What you will do
The lines wanted are those in the data below that include "computer".

Records from a data collection

_ _ _

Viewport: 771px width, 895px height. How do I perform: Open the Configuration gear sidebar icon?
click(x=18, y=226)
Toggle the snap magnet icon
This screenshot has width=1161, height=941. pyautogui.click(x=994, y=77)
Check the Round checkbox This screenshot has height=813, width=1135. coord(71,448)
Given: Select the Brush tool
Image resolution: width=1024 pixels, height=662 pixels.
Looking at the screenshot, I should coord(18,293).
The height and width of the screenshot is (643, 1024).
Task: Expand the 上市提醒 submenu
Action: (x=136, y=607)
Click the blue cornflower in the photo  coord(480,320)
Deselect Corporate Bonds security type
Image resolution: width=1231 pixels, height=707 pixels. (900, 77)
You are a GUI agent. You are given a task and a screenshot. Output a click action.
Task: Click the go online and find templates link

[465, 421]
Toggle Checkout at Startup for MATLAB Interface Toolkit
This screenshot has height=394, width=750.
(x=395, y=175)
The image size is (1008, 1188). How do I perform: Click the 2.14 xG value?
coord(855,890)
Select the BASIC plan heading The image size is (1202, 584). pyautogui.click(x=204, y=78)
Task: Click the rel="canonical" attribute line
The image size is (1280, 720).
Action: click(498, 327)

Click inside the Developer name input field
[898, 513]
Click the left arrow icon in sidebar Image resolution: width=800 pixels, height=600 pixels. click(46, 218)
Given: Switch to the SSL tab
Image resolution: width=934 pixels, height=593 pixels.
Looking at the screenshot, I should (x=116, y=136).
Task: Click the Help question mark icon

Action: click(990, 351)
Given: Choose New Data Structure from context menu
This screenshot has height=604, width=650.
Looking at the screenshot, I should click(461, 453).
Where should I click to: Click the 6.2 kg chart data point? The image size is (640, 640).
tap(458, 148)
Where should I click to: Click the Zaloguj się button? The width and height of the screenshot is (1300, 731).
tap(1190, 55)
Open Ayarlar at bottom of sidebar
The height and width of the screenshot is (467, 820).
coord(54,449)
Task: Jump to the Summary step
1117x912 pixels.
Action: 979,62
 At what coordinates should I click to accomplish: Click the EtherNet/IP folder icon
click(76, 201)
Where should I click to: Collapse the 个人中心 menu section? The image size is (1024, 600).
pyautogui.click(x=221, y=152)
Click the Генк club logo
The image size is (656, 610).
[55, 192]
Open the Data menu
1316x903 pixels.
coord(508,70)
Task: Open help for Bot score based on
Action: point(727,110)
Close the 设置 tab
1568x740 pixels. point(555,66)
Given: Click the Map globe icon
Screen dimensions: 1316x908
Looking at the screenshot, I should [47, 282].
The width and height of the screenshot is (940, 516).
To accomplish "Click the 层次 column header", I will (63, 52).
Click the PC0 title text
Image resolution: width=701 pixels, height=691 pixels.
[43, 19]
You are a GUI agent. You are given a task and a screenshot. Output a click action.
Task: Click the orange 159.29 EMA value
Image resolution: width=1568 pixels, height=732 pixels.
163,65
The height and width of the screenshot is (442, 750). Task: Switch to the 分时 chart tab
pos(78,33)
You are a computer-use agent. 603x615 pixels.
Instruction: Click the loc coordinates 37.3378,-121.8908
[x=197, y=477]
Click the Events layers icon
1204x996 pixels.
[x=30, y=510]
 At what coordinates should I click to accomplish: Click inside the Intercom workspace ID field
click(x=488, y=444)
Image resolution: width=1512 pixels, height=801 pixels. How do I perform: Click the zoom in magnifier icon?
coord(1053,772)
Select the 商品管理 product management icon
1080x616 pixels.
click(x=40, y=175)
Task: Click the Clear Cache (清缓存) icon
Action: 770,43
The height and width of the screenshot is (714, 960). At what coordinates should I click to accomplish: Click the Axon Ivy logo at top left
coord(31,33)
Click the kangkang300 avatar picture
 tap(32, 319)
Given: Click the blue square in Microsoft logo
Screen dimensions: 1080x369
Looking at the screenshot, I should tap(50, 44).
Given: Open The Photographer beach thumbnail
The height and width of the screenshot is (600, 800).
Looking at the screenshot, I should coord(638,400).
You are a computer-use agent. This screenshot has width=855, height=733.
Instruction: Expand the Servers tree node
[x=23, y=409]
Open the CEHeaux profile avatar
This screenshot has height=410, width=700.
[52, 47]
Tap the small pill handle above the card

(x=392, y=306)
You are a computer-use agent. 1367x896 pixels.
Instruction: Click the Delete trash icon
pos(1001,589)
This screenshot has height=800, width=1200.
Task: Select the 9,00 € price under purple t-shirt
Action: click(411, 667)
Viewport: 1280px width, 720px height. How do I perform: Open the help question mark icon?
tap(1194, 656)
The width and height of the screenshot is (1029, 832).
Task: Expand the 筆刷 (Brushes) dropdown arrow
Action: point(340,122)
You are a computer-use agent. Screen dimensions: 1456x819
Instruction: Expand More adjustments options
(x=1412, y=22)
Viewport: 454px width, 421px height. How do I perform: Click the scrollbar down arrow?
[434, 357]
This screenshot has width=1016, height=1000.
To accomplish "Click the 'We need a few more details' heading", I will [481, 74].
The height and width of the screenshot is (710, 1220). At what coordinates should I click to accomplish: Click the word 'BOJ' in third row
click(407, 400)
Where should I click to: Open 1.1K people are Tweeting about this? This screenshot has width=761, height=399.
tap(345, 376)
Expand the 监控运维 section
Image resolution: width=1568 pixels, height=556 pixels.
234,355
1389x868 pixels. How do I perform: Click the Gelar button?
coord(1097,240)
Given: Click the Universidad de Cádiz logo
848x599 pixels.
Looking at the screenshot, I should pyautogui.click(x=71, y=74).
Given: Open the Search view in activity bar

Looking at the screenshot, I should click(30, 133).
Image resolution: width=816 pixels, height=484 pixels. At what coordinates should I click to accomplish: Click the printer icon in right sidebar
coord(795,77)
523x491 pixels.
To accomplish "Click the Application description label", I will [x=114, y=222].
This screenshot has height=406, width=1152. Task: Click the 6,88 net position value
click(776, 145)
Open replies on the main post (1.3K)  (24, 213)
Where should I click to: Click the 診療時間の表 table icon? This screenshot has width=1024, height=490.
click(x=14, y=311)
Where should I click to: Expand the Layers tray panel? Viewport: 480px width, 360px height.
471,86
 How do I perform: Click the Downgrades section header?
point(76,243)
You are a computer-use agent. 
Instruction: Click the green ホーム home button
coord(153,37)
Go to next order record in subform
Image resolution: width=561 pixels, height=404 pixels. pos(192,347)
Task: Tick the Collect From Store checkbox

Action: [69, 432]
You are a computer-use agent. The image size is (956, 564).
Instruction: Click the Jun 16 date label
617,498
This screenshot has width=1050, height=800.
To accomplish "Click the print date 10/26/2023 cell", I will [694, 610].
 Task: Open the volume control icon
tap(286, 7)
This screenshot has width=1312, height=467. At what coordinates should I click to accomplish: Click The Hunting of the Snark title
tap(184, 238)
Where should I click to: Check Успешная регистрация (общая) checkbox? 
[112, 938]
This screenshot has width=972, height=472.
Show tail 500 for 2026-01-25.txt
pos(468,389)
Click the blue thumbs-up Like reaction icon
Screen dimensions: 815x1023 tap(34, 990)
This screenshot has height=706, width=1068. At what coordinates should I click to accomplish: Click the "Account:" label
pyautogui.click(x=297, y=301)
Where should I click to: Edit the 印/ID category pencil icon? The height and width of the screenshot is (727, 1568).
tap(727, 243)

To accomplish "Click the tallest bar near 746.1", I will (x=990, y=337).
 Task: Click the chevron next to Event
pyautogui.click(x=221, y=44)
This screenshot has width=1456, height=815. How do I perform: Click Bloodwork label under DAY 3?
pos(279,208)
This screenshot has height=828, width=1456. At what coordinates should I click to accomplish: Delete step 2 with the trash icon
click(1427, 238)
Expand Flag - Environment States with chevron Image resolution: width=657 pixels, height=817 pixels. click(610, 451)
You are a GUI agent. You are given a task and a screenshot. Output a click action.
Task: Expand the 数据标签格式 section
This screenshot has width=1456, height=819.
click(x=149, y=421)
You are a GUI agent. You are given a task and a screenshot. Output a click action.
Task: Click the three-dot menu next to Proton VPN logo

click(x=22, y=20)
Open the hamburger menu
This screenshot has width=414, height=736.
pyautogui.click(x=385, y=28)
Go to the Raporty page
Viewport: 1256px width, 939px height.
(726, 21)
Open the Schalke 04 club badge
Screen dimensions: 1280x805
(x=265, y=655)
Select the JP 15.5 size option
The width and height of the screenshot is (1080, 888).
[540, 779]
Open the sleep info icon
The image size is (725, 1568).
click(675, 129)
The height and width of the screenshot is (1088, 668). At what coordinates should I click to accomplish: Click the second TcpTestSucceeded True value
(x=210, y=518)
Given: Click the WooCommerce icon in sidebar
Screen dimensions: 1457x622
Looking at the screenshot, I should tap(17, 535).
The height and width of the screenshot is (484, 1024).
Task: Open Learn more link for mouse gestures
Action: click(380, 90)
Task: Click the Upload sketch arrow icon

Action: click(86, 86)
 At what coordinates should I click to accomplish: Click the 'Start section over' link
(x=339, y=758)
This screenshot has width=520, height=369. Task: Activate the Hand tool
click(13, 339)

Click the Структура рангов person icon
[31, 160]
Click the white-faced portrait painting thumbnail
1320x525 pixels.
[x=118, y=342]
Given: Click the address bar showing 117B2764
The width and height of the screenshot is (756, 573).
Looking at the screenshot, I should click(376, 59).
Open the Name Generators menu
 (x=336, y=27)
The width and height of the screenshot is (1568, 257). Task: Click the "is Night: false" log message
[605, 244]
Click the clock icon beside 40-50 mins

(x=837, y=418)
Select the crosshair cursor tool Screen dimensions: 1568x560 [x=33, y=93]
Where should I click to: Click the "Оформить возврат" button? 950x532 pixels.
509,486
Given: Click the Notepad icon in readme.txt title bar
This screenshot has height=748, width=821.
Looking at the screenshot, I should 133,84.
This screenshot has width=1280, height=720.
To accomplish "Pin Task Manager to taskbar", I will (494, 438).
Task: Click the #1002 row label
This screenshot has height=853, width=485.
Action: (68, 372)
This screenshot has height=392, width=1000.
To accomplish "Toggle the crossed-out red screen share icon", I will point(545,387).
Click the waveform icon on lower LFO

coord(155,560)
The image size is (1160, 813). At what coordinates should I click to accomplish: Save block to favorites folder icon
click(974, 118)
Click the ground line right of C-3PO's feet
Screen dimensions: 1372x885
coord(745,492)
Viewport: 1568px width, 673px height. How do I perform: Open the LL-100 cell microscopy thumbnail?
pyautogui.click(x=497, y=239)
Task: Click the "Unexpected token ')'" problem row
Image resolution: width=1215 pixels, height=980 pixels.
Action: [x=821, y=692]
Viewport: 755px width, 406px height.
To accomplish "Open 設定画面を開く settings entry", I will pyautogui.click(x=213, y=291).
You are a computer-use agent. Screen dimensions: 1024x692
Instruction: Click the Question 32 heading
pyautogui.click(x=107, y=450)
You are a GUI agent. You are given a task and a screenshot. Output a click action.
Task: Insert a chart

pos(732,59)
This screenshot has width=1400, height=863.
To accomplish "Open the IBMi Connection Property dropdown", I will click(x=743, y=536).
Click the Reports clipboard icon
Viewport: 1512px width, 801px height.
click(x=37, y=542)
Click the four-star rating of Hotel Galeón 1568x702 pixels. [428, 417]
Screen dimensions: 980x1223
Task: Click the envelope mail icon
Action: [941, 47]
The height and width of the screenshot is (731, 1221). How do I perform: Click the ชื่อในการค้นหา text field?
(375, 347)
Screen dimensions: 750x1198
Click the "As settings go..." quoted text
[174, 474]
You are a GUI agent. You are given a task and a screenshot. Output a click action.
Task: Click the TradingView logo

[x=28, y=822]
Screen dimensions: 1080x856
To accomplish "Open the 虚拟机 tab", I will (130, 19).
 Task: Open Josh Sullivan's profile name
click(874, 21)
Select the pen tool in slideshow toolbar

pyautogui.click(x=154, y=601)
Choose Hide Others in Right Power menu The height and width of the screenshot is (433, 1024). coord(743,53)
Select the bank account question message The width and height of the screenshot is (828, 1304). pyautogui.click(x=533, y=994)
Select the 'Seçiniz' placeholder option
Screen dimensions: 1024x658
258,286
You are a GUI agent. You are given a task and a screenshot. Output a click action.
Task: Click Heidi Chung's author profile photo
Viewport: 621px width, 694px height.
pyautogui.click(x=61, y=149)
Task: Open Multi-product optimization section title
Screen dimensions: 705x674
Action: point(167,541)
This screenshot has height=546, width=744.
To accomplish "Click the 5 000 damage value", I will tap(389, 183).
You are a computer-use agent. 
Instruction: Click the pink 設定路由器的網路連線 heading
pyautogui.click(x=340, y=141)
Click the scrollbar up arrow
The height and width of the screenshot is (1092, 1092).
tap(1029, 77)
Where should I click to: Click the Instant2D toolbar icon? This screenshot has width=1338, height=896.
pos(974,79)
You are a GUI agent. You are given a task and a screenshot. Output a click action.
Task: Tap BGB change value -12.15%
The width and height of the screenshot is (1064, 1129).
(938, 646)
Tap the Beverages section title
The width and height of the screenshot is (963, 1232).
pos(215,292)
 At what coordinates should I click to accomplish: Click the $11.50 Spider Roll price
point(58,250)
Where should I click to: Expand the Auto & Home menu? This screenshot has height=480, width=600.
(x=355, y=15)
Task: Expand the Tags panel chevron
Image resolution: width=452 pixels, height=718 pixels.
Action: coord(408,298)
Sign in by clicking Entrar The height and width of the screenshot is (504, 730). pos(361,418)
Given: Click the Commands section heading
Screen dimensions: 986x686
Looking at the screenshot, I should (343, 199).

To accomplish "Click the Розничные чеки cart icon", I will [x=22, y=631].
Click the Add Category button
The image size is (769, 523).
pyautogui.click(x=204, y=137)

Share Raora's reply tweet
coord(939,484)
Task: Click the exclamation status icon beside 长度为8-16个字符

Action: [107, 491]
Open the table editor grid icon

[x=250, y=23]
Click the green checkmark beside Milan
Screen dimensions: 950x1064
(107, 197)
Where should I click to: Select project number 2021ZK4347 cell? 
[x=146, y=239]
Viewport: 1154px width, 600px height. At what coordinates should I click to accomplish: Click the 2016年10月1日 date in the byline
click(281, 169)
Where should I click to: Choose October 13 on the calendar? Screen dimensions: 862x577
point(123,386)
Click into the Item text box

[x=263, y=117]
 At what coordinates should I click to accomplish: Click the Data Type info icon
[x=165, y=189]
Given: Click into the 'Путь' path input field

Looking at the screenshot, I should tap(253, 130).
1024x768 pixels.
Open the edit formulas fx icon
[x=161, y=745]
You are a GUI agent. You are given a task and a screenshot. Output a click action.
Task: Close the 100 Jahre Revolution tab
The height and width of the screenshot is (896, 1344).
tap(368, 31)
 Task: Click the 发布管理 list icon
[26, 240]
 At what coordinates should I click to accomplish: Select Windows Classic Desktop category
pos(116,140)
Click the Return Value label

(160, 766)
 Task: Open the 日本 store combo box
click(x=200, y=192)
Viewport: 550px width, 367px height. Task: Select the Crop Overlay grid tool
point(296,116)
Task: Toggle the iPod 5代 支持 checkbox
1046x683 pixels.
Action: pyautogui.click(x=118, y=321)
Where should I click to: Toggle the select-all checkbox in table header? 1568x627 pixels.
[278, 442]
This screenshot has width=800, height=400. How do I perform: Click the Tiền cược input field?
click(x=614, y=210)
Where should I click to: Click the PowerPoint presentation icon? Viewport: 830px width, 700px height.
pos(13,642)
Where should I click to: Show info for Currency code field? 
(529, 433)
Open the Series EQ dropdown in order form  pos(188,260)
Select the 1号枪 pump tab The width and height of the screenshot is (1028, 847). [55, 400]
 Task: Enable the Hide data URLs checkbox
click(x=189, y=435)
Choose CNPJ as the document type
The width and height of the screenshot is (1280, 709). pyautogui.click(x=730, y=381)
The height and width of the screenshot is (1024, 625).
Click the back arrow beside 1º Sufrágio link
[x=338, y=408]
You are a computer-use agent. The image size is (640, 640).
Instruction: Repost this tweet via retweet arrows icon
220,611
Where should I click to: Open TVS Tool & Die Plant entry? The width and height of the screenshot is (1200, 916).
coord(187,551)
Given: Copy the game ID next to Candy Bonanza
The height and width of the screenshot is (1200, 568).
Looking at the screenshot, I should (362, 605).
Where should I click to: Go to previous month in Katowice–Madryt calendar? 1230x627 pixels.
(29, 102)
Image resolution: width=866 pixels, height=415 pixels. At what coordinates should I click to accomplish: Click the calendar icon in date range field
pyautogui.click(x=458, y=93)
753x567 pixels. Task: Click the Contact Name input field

_ _ _

Answer for the task
You are a computer-use agent. 603x615 pixels.
You are a computer-use agent. This screenshot has width=855, height=733.
You are a computer-use agent. 1367x896 pixels.
You are a computer-use agent. Screen dimensions: 1456x819
You are a computer-use agent. 
You are a computer-use agent. The image size is (956, 564).
You are a computer-use agent. Screen dimensions: 1024x692
You are a computer-use agent. 
You are a computer-use agent. The image size is (640, 640).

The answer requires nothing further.